Run Commands
Read the PPS series >

Input PFS PPS

Add data to an input repo.

Spec #

This is a top-level attribute of the pipeline spec.

{
    "pipeline": {...},
    "transform": {...},
    "input": {
    "pfs": {
        "project": string,
        "name": string,
        "repo": string,
        "repo_type":string,
        "branch": string,
        "glob": string,
        "join_on":string,
        "outer_join": bool,
        "group_by": string,
        "lazy" bool,
        "empty_files": bool,
        "s3": bool,
        "trigger": {
            "branch": string,
            "all": bool,
            "cron_spec": string,
            },
        }
    },
    ...
}

Behavior #

input.pfs.name is the name of the input.
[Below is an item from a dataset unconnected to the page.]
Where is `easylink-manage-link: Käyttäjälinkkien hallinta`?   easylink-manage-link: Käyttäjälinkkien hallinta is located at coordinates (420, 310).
An input with the name XXX is visible under the path /pfs/XXX when a job runs. Input names must be unique if the inputs are crossed, but they may be duplicated between PFSInputs that are combined by using the union operator. This is because when PFSInputs are combined, you only ever see a datum from one input at a time. Overlapping the names of combined inputs allows you to write simpler code since you no longer need to consider which input directory a particular datum comes from. If an input’s name is not specified, it defaults to the name of the repo. Therefore, if you have two crossed inputs from the same repo, you must give at least one of them a unique name.